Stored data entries
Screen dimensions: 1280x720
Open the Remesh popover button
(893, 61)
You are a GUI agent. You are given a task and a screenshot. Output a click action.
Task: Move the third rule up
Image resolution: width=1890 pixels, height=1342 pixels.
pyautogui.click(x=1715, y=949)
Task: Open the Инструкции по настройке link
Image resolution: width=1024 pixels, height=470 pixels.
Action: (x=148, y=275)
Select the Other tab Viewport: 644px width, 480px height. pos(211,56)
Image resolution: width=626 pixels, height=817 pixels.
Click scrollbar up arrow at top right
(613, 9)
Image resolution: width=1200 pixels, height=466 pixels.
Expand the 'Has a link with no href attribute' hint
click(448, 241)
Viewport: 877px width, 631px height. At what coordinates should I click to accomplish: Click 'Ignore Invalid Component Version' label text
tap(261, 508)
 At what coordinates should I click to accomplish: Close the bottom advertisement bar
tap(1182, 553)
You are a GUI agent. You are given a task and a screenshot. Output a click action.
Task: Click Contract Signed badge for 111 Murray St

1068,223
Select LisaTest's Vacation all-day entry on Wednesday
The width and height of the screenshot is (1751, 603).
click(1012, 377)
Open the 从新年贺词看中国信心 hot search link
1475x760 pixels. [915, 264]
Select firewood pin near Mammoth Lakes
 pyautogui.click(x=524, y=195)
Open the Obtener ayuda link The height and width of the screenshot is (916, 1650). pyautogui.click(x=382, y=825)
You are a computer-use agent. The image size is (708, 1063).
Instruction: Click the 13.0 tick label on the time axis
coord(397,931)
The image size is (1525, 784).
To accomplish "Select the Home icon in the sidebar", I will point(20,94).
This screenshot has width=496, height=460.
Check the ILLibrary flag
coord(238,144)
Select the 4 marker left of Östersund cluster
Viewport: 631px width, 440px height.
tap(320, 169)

_Aim of the exercise_. Please give again the lines above between the line holding "Instruction: Click the" and the line holding "This screenshot has width=496, height=460.", inclusive, exactly as they are and with nothing added.

_Answer_.
Instruction: Click the 13.0 tick label on the time axis
coord(397,931)
The image size is (1525, 784).
To accomplish "Select the Home icon in the sidebar", I will point(20,94).
This screenshot has width=496, height=460.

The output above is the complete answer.